*** Opening MATERIAL PROVIDED ***

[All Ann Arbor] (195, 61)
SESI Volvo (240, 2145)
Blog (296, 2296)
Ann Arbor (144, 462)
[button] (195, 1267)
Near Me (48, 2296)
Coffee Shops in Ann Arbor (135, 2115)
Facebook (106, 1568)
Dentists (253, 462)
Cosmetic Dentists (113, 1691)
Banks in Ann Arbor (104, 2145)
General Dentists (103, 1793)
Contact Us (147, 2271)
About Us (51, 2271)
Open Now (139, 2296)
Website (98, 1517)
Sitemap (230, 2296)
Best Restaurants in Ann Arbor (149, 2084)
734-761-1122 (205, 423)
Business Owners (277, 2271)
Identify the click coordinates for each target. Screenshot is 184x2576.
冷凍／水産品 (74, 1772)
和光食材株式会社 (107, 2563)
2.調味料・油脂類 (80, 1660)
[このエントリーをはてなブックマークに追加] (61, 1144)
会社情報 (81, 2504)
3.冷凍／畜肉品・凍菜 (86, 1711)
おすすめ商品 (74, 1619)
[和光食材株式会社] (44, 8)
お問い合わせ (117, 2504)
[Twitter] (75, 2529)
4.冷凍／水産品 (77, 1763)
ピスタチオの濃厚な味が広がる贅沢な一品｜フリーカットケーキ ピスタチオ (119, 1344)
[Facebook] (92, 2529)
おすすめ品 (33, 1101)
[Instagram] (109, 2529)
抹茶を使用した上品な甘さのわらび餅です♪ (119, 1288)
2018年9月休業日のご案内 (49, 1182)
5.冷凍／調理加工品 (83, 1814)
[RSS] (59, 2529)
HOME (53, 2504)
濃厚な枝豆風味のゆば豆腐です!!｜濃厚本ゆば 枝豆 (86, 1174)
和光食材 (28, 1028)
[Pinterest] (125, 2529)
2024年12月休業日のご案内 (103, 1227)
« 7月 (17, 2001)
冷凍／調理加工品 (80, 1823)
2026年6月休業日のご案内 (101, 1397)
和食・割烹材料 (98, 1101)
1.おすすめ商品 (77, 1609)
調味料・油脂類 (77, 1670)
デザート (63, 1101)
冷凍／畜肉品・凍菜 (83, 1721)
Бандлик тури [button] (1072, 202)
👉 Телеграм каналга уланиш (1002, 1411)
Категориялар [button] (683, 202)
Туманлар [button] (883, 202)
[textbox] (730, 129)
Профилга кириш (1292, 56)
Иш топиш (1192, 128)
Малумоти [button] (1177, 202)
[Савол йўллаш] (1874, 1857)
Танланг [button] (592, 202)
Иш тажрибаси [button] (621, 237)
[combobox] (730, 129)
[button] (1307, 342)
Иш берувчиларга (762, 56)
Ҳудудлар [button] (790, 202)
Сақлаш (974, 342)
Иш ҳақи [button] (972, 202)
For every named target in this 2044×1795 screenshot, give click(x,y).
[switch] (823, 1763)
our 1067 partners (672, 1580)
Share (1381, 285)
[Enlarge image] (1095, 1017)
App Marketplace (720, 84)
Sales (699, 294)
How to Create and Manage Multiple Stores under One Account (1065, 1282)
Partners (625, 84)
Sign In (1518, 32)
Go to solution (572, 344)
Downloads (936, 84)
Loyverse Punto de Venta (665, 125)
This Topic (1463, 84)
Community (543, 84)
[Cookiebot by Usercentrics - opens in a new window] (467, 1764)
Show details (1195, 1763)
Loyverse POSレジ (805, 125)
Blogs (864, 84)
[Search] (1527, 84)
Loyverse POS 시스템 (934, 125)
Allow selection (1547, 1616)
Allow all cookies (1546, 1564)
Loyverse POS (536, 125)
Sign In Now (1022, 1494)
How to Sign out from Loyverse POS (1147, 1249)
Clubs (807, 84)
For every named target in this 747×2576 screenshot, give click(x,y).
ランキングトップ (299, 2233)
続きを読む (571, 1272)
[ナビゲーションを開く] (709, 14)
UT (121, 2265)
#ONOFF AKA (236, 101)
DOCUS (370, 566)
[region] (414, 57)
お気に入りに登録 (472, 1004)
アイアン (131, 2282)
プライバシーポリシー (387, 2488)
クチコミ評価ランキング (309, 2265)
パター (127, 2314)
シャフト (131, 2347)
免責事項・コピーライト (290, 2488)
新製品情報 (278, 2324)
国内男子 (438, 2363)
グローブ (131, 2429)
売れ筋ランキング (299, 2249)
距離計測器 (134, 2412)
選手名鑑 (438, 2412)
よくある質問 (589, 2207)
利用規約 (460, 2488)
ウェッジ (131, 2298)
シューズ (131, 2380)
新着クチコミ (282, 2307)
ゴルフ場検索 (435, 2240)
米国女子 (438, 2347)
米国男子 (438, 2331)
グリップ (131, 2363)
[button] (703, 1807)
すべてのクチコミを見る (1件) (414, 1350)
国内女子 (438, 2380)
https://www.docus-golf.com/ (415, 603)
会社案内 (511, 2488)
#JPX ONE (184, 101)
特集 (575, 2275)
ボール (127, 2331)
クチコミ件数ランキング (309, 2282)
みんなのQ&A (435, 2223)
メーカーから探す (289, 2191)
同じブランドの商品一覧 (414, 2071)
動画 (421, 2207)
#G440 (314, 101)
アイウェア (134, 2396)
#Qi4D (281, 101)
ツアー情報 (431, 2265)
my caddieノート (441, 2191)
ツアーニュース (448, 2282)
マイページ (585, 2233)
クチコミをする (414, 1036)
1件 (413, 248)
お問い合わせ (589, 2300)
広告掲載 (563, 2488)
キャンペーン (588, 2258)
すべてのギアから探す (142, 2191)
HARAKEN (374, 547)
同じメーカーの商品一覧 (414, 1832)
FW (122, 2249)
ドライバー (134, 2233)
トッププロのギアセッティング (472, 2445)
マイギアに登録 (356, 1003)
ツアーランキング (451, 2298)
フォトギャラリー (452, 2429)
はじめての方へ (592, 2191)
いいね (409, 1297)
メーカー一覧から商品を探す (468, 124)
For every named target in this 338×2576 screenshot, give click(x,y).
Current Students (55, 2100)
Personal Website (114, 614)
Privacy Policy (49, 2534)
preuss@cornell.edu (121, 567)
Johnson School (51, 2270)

*** Closing MATERIAL PROVIDED ***

When a line in the records above holds "named", that line is to be reported.

__EXPECTED OUTPUT__
For every named target in this 2044×1795 screenshot, give click(x,y).
For every named target in this 747×2576 screenshot, give click(x,y).
For every named target in this 338×2576 screenshot, give click(x,y).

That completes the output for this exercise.